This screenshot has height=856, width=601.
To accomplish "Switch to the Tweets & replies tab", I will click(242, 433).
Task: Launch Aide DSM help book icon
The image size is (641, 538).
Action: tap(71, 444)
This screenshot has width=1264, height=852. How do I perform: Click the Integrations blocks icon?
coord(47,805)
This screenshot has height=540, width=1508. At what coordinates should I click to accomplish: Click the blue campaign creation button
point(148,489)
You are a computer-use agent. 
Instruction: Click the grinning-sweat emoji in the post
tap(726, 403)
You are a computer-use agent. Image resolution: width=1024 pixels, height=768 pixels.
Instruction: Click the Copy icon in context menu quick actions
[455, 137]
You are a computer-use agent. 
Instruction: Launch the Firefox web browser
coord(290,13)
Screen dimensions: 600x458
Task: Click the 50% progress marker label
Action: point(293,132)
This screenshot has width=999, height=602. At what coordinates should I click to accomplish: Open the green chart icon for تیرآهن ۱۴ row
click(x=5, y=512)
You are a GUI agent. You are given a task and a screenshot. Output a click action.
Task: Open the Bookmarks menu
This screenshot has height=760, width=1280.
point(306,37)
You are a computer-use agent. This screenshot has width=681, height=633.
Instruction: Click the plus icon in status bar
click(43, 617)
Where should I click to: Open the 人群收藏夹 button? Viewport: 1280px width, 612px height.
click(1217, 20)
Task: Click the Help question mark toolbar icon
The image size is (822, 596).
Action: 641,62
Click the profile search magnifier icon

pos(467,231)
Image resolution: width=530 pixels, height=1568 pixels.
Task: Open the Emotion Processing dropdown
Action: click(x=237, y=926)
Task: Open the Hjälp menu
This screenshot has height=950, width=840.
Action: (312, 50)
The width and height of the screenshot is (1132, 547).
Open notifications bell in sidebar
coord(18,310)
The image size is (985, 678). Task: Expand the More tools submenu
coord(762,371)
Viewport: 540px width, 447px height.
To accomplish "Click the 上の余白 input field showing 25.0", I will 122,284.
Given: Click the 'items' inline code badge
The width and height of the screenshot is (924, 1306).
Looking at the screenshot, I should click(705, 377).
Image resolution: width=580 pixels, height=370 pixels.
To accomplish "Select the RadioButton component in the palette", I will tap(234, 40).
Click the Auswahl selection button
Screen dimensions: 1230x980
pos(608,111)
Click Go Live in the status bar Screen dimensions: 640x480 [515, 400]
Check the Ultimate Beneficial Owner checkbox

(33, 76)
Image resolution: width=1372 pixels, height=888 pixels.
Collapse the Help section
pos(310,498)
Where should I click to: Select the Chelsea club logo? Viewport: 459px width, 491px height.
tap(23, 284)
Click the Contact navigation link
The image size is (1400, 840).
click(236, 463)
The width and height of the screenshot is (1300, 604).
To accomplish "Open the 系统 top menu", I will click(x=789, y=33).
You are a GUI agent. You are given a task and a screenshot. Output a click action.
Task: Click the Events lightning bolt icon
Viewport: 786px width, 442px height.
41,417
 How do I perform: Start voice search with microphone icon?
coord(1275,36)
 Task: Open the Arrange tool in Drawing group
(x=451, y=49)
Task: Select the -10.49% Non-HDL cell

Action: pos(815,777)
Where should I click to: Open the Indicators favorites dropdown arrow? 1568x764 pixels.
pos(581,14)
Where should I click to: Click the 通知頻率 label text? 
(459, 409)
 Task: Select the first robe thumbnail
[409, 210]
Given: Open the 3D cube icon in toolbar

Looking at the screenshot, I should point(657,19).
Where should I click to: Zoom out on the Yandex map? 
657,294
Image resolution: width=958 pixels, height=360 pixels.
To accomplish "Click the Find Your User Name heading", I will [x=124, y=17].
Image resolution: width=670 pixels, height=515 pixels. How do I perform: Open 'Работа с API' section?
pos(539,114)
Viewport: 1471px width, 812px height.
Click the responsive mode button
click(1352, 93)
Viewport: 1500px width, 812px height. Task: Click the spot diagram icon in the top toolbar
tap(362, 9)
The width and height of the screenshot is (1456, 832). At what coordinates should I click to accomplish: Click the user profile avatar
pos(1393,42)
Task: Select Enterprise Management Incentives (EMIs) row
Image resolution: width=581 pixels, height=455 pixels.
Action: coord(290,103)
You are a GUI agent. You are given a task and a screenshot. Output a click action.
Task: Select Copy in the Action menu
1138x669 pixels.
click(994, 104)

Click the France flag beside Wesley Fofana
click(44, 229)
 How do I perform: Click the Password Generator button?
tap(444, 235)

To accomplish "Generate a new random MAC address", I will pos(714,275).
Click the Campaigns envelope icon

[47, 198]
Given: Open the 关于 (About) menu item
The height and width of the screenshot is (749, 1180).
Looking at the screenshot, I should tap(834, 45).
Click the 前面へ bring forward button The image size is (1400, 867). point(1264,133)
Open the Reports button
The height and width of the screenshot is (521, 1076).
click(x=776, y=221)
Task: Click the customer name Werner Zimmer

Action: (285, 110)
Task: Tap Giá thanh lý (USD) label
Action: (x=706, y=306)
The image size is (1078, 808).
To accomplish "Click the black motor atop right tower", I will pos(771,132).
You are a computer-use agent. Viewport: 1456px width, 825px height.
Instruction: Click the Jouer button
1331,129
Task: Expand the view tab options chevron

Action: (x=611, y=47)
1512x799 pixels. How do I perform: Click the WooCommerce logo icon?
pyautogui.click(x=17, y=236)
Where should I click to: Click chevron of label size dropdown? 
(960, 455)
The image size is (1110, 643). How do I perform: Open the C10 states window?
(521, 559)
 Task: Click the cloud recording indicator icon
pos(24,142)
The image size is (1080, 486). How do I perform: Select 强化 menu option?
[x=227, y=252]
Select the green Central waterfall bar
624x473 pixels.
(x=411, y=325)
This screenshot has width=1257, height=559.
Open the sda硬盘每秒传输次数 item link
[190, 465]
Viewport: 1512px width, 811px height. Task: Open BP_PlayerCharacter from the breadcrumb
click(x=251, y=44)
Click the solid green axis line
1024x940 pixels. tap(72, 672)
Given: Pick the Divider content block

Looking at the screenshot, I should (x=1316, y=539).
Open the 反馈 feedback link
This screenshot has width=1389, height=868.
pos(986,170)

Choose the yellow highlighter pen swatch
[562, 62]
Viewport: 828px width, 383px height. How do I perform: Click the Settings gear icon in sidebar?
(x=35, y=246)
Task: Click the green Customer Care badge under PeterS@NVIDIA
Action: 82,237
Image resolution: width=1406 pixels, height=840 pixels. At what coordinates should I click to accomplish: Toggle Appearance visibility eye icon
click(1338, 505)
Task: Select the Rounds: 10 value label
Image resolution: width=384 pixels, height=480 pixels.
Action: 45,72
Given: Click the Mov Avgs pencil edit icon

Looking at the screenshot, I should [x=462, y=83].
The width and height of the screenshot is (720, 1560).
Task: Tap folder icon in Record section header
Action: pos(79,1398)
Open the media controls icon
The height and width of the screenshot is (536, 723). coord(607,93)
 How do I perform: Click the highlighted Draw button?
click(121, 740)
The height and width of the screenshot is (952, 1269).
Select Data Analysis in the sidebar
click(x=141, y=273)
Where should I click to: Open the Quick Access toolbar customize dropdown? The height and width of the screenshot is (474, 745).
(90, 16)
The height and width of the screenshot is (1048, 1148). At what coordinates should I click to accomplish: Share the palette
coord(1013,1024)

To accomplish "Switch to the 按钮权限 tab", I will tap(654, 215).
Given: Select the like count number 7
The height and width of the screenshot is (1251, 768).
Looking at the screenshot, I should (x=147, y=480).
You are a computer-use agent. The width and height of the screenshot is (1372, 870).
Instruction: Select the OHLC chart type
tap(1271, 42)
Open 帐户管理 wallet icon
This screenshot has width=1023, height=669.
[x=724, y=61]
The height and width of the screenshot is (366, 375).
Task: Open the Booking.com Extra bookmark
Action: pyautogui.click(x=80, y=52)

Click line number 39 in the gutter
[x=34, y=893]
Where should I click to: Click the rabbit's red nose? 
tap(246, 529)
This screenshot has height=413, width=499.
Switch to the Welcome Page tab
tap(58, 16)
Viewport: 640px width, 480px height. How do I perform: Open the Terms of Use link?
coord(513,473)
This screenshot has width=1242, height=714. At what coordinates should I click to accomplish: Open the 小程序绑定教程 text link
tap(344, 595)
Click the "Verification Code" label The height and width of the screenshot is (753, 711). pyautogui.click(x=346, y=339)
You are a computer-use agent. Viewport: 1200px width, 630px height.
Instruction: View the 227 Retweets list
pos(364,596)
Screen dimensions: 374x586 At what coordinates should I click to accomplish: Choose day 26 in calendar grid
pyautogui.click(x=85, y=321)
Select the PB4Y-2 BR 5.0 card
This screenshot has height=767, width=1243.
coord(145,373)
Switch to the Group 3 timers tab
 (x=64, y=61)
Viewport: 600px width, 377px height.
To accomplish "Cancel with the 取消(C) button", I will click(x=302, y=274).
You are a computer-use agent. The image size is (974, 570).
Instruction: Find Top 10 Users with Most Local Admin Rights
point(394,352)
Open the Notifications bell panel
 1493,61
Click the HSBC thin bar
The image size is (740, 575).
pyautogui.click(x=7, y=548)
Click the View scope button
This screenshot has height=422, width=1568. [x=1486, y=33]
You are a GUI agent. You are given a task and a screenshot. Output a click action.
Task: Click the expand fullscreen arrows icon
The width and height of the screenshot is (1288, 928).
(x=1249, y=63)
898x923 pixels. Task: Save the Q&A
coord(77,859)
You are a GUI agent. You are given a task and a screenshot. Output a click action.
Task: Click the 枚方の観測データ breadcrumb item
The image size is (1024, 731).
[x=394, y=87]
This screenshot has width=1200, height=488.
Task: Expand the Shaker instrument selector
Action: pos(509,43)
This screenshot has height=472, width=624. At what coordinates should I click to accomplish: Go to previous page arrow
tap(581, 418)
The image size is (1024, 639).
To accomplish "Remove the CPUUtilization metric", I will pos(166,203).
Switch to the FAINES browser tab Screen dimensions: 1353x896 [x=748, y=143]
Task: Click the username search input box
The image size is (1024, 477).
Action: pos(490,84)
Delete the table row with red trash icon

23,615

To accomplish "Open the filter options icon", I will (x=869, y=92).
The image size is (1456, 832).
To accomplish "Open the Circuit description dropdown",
----------
### Goal:
Please edit the items from the line with "Task: Select Enterprise" up to and including the line with "Action: coord(290,103)" by changing "Select" to "Choose", leaving everything else unchanged. Give back only those lines.

### Result for this task:
Task: Choose Enterprise Management Incentives (EMIs) row
Image resolution: width=581 pixels, height=455 pixels.
Action: coord(290,103)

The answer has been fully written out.